Beyond the commoditization of luxury: creating authentic luxury experiences

on October 5 | in Academic Industry News | | with No Comments

Over the last several years luxury brands around the world have had to choose between commoditization of their luxury products in order to increase sales or maintaining the sense of exclusivity and authenticity associated with them while accepting a more modest and controlled growth.

On one end, the so-called democratization of luxury has made previously inaccessible products available to a much wider demographic. On the surface, this seems like a good thing because it points to more consumer affluence and prosperity.  However, the original luxury consumer who outwardly expressed their uniqueness through these luxury products is now at risk of abandoning them for fear of losing their uniqueness. Loyalty to the brand is put into question when the high-end consumer feels he/she is no longer unique. Maintaining the traditional luxury customer’s loyalty is and should continue to be an important element of how many brands are defined. 

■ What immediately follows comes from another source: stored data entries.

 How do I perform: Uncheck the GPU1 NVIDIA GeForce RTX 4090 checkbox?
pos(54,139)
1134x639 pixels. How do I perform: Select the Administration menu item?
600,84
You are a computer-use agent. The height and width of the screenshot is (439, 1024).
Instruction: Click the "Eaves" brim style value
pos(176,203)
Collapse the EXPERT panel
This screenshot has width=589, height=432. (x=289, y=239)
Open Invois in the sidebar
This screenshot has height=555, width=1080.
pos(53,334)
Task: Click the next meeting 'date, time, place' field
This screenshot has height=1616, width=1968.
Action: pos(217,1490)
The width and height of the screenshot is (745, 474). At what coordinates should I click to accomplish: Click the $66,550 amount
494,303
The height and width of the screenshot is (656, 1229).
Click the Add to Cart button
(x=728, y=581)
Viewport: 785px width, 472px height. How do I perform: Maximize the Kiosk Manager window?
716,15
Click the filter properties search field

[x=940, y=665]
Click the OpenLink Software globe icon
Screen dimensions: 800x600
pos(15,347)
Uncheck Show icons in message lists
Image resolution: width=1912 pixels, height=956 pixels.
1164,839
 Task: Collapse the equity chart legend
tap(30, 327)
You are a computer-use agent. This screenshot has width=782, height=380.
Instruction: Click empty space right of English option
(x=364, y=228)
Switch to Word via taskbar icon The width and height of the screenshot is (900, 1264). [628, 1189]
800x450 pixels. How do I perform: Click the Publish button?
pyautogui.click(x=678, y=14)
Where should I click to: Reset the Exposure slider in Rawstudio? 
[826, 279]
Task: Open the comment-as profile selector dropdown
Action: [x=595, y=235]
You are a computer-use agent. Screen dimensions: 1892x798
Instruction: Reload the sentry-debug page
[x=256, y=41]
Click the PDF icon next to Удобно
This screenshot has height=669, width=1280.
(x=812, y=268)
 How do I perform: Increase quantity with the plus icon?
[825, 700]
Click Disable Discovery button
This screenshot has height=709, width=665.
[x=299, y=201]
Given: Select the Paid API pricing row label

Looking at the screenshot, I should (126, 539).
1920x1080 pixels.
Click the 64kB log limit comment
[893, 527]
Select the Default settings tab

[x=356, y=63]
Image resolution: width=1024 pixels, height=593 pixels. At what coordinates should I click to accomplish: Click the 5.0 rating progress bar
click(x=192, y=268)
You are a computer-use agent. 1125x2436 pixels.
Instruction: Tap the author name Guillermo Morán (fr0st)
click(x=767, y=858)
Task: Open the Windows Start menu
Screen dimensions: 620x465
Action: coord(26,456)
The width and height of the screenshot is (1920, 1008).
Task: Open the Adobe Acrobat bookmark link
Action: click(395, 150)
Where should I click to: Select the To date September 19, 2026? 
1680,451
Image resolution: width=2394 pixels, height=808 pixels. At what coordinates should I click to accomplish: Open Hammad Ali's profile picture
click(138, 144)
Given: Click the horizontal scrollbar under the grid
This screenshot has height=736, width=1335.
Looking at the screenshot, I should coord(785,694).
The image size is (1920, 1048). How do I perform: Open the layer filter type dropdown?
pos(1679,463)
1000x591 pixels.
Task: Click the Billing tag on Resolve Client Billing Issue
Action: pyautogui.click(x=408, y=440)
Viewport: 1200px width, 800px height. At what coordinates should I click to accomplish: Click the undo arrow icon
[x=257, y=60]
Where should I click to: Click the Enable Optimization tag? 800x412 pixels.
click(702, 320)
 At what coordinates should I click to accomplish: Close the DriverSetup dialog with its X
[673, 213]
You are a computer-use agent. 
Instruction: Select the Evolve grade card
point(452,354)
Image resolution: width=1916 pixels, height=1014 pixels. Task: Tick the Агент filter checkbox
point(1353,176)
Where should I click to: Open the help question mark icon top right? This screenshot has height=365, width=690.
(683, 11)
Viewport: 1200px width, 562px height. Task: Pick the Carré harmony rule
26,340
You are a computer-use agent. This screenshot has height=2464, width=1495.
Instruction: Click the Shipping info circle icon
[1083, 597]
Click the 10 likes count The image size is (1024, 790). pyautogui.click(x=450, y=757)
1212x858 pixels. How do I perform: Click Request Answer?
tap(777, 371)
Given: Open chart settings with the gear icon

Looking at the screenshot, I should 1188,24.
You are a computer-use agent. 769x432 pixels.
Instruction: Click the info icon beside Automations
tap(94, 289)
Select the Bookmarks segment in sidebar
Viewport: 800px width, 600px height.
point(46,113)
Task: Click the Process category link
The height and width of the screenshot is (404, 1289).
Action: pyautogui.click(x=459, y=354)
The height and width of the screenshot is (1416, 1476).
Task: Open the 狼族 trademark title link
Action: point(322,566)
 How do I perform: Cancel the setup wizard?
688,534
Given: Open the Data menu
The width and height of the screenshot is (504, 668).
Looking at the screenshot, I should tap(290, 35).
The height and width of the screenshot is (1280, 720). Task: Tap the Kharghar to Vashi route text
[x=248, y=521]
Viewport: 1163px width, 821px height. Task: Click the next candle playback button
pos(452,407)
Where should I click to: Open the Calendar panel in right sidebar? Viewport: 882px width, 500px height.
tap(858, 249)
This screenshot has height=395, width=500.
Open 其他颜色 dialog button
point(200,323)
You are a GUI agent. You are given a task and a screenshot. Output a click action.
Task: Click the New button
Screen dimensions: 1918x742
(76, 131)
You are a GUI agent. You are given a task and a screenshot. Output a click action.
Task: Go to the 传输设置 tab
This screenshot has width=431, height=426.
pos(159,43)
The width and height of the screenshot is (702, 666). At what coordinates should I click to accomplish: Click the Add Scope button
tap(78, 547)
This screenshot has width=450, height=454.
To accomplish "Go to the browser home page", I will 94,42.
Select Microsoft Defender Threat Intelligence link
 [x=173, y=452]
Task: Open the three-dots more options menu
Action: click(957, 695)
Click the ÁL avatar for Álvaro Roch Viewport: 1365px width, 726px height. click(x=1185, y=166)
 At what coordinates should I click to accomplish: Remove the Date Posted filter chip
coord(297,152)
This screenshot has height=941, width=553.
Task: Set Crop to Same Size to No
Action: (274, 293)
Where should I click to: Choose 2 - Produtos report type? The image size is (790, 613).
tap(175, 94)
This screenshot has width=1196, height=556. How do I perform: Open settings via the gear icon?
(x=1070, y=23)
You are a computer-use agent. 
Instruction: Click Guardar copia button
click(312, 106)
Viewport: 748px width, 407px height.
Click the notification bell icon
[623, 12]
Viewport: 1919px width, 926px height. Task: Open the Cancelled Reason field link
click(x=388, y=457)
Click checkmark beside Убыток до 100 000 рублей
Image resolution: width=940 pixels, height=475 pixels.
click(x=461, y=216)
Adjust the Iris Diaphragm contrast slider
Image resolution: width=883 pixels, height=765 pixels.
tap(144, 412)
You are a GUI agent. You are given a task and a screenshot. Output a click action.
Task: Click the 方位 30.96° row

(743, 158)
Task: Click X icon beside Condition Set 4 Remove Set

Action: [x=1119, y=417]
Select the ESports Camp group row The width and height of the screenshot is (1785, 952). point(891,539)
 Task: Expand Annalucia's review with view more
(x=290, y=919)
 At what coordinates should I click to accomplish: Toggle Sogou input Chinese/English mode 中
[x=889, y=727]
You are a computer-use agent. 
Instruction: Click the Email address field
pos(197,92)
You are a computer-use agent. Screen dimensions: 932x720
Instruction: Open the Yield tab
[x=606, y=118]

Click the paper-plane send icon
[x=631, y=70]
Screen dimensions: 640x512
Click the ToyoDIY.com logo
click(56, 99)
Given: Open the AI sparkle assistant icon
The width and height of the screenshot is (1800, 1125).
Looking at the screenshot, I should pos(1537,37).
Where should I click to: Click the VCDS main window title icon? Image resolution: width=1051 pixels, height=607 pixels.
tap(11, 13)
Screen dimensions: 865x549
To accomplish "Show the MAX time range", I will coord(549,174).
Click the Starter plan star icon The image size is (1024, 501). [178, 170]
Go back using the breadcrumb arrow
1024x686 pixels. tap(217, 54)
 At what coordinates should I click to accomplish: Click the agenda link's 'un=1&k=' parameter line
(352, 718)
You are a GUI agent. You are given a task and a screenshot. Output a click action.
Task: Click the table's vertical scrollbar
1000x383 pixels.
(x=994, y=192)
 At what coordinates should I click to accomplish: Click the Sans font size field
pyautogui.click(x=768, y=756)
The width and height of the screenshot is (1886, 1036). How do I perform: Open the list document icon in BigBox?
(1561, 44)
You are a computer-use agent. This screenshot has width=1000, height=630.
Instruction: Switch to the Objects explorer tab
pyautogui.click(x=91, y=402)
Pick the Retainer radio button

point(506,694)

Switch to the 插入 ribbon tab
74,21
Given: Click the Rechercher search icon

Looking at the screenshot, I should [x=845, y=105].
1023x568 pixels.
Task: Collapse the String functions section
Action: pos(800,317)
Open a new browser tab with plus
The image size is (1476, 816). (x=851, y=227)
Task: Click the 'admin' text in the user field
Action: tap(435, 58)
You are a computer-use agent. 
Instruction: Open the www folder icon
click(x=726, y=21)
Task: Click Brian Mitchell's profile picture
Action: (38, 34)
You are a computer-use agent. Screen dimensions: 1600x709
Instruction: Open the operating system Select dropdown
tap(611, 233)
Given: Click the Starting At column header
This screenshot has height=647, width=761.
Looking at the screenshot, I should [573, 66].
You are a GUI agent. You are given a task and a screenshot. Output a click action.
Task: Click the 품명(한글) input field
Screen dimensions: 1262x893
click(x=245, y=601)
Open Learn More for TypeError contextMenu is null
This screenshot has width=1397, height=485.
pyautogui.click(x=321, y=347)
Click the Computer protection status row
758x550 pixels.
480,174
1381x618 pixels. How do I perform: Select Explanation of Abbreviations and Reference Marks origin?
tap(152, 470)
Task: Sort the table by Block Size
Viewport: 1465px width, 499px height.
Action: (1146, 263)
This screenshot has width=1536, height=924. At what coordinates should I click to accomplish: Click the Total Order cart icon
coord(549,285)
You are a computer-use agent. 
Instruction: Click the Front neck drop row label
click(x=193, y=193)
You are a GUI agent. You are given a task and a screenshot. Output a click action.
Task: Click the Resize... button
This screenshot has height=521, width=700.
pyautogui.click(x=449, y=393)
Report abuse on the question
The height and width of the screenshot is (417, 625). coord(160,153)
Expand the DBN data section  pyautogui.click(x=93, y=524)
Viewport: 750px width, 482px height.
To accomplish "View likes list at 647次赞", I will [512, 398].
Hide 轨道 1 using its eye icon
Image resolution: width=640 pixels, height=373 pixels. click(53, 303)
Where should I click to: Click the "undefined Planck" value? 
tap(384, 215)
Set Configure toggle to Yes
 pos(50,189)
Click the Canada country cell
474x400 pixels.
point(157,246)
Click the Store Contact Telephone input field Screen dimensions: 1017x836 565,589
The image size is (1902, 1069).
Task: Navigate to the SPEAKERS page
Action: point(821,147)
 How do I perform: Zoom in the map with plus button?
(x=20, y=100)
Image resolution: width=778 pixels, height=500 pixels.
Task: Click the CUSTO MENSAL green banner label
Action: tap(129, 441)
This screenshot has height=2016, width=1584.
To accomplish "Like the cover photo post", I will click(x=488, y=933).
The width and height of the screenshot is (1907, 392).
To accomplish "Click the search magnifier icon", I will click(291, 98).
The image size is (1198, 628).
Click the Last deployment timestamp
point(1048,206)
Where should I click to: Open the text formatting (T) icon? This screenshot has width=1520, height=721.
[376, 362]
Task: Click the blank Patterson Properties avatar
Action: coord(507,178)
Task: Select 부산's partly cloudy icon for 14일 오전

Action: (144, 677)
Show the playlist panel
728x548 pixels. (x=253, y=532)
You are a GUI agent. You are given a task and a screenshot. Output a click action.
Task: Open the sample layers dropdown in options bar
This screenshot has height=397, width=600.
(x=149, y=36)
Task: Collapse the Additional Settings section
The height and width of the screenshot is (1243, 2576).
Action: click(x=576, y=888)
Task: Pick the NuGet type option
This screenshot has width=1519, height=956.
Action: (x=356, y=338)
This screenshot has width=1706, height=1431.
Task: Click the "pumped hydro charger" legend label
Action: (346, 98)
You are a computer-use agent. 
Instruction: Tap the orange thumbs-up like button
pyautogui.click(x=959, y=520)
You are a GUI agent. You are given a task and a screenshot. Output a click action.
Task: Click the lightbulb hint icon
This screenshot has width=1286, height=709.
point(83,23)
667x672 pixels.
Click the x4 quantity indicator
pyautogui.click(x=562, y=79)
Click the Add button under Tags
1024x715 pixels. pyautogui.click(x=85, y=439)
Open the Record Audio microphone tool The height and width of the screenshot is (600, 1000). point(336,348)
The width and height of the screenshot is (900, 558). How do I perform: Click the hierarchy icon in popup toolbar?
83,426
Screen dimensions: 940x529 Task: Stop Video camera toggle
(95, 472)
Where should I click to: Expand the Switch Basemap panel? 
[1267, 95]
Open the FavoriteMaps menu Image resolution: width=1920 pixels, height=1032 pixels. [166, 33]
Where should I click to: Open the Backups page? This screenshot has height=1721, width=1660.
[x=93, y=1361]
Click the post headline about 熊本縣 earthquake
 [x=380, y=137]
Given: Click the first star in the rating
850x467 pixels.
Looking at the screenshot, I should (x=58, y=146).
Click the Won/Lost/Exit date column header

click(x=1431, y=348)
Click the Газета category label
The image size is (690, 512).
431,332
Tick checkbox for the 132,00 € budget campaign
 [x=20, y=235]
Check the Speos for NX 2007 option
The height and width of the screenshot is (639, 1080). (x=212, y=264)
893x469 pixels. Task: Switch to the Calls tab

Luxury consumers demand authenticity

This is especially true in the hotel industry and today, luxury hotels are redefining luxury in order to maintain the authenticness that they the are often attributed to. Expedia’s 2016 Millennial Traveller Report stresses the desire among millennials to experience authenticity during their travels. Although there are unique, landmark hotels that feature amazing amenities or a historic value that cannot be repeated, for most hotels authenticity will be less defined by location and setting and more by the uniqueness of the human interaction offered by the brand.

The hotel’s approach to attracting these authenticity-seeking travellers will need to include a comprehensive strategy that communicates the authentic experience of its brand. While it may reach the potential guest through creative marketing initiatives, it needs to be implemented throughout the hotel’s operations and especially through the unique person-to-person experience provided by the hotel’s staff. In a recent interview during the Skift Global Forum in New York City last month, J. Allen Smith, CEO of Four Seasons Hotels & Resorts said, “I think what you’ve found is that there is this commoditization of luxury, in many respects, there’s an intense need to invest in personalization.” 

The role of hospitality professionals in the luxury industry

Quite possibly the best way to differentiate commoditized luxury from authentic luxury is through human interaction. Trained hospitality professionals know the value of providing an authentic and unique experience to their guests. They get to know their guests’ individual preferences and needs, their habits and personalities. They can read their moods and anticipate services that the guest may find of interest. The trained hospitality professional understands that the guest is unique and that each one should be treated individually. There is no method for commoditizing human interaction. This being said, when the hotel guest feels like they are being listened to and their needs and desires are recognized, they are more likely to end their stay feeling they have experienced authentic luxury. This translates into loyalty and in the hotel industry, loyalty is everything.